Em sua contribuição na consulta, a União das Indústrias de Cana-de-Açúcar (Unica), que representa usinas de cana do Centro-Sul, propôs a inclusão de uma exceção que prevê a contabilização de biomassa de áreas desmatadas, "desde que garantida a compensação equivalente de estoque de carbono". Essa compensação poderia ocorrer "com o plantio de mudas em áreas prioritárias para formação de corredores ecológicos, por exemplo".

A Unica menciona a atual legislação ambiental, que prevê esse tipo de mecanismo. O Código Florestal prevê o desmatamento para "uso alternativo do solo" desde que o imóvel obtenha autorização e faça reposição florestal priorizando espécies nativas do bioma.

O RenovaBio considera que as emissões dos combustíveis (fósseis ou renováveis) devem ser contabilizadas desde sua produção – o que implica calcular emissões relacionadas a desmatamento – até o consumo, nos automóveis.

Diferentemente da proposta da ANP, outros programas no exterior, como nos EUA e na Europa, não impedem o desmatamento, mas contabilizam as emissões decorrentes de mudanças no uso da terra – sejam elas diretas ou indiretas. A mudança direta implica, por exemplo, o desmate para o plantio de culturas agrícolas, enquanto uma mudança indireta implica deslocar pastagens, por parte de lavouras, sobre florestas.

Mas, para Elizabeth Farina, presidente da Unica, "não existe uma metodologia aceita no mundo inteiro [para calcular as emissões por mudança] de uso direito ou indireto". A compensação em caso de desmate, argumenta ela, seria uma forma de garantir que o programa "toque na questão do uso da terra sem ter que calcular as emissões por uso direto ou indireto".

Além disso, associações estaduais defenderam que o cálculo não exclua áreas em que houve corte de uma árvore isolada.
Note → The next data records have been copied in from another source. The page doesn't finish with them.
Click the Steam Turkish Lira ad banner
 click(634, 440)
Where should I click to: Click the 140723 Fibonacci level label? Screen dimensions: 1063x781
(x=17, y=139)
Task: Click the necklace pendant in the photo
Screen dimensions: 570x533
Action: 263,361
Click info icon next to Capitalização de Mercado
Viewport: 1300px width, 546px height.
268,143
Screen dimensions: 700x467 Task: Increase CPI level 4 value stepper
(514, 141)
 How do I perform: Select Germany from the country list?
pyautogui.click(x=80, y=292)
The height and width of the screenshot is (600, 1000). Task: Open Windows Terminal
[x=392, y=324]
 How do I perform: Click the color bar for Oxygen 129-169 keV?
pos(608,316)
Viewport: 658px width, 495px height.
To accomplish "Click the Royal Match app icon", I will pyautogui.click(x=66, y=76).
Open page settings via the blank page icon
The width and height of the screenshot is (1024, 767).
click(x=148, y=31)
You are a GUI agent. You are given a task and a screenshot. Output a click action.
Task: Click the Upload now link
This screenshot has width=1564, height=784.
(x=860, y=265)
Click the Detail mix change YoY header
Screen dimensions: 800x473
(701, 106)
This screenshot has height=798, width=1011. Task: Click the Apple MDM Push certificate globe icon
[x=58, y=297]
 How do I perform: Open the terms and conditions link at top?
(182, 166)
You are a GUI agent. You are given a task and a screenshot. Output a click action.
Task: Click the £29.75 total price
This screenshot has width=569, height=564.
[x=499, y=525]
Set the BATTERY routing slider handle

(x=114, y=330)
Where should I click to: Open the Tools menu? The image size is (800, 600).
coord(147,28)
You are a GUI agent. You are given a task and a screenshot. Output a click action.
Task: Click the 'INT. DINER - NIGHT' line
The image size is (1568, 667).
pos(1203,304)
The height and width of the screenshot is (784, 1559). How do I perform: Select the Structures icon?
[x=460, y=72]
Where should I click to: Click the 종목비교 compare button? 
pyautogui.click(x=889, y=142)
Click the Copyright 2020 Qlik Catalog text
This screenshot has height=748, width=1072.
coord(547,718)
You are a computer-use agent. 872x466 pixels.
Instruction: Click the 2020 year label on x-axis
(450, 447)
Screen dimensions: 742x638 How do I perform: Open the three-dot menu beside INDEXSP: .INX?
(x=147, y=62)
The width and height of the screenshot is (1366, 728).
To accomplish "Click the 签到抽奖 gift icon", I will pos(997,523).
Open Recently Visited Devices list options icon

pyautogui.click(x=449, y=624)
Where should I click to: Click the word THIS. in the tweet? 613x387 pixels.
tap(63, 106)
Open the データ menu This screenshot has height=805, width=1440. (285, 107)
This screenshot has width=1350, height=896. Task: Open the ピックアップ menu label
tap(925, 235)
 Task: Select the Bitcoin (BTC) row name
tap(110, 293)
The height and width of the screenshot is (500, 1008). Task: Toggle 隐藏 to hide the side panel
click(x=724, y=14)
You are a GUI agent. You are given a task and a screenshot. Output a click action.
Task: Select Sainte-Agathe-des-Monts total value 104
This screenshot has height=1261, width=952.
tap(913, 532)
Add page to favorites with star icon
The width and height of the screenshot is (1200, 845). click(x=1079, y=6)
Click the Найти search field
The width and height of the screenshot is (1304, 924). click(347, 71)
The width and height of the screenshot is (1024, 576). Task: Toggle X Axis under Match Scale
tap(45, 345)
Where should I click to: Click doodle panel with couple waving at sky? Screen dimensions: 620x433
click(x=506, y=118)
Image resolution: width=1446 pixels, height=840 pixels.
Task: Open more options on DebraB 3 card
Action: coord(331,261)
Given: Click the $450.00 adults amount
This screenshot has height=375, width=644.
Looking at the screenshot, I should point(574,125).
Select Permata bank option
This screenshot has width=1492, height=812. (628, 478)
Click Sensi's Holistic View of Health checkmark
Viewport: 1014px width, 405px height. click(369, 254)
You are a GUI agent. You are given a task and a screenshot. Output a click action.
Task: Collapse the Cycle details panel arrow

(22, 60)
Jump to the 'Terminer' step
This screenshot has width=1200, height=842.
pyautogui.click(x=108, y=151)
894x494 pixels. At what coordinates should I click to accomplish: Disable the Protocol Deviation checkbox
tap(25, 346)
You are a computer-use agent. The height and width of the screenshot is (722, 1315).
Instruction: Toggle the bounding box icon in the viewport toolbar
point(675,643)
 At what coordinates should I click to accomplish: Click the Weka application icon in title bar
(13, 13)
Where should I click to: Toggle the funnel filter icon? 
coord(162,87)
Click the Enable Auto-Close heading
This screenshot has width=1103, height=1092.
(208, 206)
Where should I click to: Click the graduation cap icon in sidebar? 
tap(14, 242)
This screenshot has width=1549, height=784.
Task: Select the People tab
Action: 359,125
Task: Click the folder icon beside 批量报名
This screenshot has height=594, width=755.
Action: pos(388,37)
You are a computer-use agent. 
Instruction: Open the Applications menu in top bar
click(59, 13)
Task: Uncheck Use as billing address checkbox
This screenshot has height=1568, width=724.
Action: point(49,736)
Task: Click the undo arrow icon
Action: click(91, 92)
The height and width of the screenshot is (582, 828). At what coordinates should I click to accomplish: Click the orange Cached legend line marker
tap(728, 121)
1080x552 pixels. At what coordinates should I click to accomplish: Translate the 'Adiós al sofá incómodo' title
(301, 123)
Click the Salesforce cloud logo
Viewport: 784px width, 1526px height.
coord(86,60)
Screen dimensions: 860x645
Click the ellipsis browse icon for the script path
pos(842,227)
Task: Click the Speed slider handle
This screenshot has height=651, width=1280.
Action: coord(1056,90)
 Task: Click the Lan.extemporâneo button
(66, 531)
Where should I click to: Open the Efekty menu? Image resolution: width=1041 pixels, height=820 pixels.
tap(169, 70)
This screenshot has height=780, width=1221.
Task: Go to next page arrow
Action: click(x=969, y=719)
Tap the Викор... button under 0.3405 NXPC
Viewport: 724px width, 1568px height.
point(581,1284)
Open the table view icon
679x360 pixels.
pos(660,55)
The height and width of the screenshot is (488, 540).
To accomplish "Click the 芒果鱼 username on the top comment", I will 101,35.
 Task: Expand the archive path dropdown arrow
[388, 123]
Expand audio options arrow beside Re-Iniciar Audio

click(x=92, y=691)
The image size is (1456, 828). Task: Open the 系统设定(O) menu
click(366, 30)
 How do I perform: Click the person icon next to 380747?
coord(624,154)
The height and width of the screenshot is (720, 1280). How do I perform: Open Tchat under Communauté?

Em suas contribuições, a Associação dos Produtores de Bioenergia do Mato Grosso do Sul (Biosul), o Sindicato das Indústrias Sucroalcooleiras de Mato Grosso (Sindalcool-MT) e o Sindicato da Indústria de Fabricação de Etanol de Goiás (Sifaeg) argumentaram que o corte de árvores isoladas fora de Áreas de Preservação Permanente (APPs), Reserva Legal (RL), Reservas e Estações Ecológicas "é prática comum, e por vezes indispensável, para o desenvolvimento de atividades, obras ou empreendimentos".

Miguel Ivan Lacerda, diretor do Departamento de Biocombustíveis do Ministério de Minas e Energia (MME), observa que a adesão ao programa não é obrigatória e defende que as ferramentas do RenovaBio "precisam evoluir para restringir o desmatamento". "Se não, não acessa mercados que pagam prêmio por conservação ambiental", diz.